* _EXERCISE OBJECTIVE_: Gather all lines in the entries below that include the word "breadcrumb".

Collected data:
※ ※ ※

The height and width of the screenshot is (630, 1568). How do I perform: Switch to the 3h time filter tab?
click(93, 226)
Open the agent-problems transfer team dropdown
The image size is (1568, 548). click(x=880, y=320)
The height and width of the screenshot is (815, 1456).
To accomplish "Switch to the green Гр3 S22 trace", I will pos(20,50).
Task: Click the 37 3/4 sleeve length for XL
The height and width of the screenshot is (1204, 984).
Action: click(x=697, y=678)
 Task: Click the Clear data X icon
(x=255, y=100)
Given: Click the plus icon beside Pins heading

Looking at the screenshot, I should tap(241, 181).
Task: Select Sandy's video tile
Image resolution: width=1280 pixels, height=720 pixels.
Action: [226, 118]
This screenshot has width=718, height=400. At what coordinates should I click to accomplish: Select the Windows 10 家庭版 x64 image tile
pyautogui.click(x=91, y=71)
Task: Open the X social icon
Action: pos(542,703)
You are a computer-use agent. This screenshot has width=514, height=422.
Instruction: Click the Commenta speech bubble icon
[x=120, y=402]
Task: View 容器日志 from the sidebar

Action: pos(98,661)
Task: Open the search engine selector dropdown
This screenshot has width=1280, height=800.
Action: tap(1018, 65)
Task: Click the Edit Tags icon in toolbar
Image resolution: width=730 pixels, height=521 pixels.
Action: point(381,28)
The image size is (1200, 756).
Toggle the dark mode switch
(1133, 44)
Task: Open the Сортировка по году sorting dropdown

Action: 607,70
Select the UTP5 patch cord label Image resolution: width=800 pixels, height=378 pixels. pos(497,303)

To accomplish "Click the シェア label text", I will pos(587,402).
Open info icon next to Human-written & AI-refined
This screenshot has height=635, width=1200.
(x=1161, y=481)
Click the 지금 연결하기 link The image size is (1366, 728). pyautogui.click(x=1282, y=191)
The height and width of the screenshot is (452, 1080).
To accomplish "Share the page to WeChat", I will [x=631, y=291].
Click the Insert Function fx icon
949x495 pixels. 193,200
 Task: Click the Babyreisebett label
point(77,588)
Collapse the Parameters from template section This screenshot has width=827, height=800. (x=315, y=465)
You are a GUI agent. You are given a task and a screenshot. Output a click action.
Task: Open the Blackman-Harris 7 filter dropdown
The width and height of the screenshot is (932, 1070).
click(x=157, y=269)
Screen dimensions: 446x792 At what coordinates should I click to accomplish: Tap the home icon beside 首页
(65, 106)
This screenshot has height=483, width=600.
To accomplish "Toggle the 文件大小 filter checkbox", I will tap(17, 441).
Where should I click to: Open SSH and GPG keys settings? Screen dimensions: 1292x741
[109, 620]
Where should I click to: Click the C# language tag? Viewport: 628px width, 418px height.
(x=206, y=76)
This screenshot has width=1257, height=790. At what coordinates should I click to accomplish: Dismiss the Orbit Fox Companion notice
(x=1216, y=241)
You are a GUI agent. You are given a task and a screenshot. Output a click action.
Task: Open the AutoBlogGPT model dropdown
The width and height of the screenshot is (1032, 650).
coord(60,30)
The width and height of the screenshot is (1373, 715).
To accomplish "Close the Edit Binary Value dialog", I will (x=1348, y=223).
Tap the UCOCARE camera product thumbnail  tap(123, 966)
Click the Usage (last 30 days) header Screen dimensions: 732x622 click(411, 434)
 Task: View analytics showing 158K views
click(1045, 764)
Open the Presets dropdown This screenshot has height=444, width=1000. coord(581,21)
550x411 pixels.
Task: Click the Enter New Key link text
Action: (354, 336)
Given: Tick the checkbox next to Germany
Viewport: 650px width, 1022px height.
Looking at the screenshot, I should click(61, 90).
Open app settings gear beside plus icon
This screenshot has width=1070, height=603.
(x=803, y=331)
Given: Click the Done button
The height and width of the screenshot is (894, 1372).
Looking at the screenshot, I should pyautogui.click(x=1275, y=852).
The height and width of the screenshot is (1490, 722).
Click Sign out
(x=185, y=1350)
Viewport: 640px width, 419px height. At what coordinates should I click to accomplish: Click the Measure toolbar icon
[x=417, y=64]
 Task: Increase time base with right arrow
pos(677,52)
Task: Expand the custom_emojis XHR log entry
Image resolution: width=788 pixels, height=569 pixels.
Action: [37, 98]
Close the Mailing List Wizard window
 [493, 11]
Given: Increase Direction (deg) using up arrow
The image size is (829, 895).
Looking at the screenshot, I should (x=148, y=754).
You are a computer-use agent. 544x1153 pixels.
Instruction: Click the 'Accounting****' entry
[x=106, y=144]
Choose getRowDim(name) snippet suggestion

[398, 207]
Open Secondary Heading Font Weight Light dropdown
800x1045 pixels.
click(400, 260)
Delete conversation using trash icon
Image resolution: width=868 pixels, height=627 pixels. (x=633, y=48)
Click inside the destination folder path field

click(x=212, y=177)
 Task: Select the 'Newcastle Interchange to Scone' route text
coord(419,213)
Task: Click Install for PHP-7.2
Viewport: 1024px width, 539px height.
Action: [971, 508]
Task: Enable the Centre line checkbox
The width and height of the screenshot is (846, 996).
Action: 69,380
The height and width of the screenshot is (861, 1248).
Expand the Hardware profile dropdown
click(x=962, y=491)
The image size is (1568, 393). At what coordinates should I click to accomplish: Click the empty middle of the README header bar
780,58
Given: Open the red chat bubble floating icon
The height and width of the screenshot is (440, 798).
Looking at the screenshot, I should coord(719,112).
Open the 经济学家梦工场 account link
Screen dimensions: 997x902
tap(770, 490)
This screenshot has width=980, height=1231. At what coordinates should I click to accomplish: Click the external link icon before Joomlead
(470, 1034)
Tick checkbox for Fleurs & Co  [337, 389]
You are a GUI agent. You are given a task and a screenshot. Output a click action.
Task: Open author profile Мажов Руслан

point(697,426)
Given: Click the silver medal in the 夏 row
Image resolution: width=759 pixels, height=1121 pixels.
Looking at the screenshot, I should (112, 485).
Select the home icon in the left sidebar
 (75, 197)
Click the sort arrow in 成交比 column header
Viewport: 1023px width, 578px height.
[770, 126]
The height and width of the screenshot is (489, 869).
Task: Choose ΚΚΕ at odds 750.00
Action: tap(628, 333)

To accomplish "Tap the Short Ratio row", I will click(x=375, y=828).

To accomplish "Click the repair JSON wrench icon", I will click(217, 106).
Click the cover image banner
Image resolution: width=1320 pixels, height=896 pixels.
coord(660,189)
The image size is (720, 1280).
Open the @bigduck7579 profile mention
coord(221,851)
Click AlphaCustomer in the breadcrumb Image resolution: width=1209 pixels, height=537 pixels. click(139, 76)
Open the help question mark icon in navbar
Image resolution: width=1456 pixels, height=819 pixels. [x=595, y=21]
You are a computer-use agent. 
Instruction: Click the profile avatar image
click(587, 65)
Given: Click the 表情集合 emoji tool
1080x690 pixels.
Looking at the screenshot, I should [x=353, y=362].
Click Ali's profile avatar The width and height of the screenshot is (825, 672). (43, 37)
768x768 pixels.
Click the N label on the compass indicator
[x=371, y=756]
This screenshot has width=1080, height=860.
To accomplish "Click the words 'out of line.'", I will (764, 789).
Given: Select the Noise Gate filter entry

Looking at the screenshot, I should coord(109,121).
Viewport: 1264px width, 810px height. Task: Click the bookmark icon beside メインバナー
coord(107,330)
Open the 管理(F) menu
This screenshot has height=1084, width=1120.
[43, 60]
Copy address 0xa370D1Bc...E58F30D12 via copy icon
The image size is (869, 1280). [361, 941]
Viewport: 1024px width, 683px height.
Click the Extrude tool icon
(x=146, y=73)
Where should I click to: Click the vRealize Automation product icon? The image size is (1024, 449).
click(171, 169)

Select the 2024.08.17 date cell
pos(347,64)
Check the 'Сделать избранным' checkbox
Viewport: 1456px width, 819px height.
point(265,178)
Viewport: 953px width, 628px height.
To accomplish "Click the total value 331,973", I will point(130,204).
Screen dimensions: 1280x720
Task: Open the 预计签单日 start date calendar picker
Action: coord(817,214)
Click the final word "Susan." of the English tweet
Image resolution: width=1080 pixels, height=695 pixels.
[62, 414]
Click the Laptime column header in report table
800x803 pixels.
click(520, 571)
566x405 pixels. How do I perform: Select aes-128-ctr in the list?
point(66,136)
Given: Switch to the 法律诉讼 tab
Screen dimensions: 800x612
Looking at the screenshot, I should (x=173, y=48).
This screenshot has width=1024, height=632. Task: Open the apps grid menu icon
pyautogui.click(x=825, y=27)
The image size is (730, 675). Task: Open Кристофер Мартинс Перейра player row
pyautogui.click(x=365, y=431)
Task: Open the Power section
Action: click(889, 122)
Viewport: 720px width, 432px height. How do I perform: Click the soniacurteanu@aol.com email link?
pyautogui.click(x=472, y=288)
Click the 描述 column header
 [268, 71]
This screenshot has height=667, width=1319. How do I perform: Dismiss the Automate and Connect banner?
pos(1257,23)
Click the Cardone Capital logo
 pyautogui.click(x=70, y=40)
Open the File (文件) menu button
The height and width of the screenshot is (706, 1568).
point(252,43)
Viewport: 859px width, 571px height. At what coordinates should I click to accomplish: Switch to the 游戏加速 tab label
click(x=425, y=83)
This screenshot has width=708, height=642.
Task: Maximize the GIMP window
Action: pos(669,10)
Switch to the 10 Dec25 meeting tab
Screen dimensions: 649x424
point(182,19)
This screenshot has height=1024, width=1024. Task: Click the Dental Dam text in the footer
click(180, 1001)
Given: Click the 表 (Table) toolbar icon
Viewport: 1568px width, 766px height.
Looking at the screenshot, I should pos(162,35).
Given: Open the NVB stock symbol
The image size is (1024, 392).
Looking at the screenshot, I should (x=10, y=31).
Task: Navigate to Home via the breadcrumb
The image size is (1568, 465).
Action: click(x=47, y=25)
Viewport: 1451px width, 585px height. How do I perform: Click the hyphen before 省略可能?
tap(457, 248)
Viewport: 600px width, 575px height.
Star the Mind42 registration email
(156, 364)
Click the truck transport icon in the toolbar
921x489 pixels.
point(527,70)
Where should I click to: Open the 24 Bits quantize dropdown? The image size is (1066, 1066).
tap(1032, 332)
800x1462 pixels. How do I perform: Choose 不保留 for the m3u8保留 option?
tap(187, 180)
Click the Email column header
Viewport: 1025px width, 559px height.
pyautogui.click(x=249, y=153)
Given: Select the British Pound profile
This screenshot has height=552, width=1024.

※ ※ ※

* _WRITTEN SOLUTION_:
Click AlphaCustomer in the breadcrumb Image resolution: width=1209 pixels, height=537 pixels. click(139, 76)
Task: Navigate to Home via the breadcrumb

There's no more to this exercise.